#### EXERCISE DATA
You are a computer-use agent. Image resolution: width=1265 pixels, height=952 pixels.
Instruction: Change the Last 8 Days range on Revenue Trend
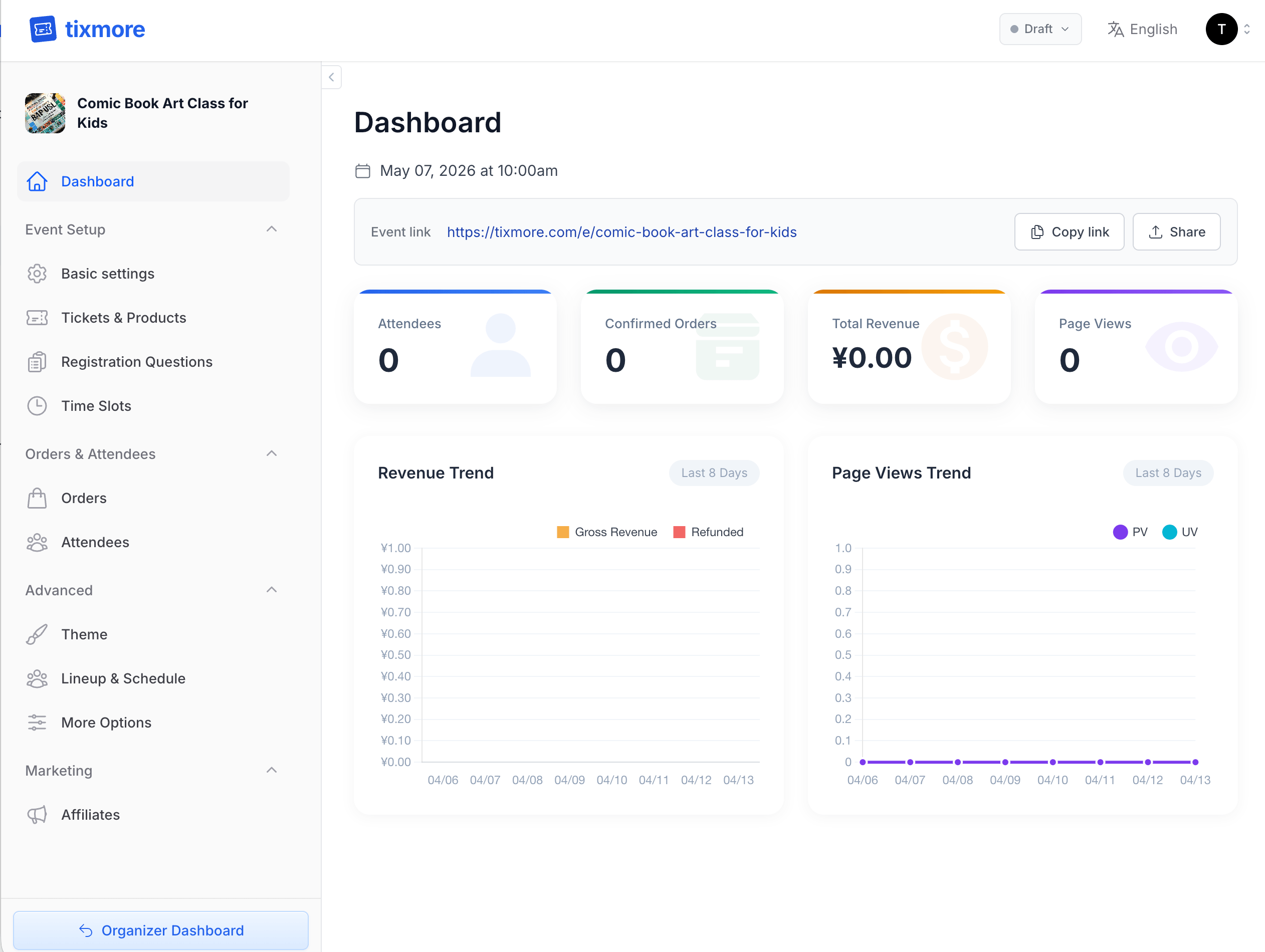[714, 473]
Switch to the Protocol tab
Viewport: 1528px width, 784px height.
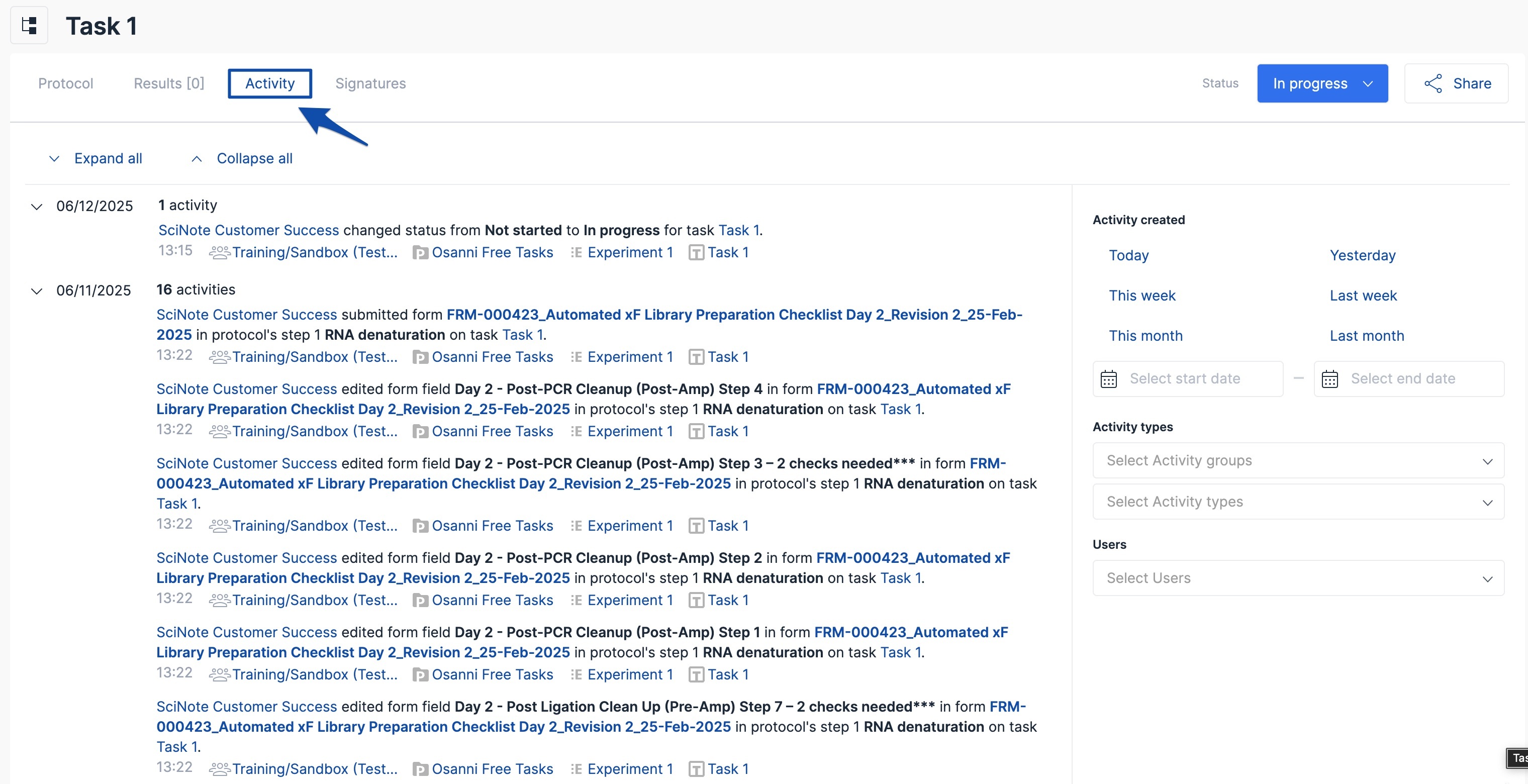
########
_REQUIRED ACTION_:
Copy down every line of the material above that includes the string "width".

_ANSWER SPACE_:
You are a computer-use agent. Image resolution: width=1265 pixels, height=952 pixels.
Viewport: 1528px width, 784px height.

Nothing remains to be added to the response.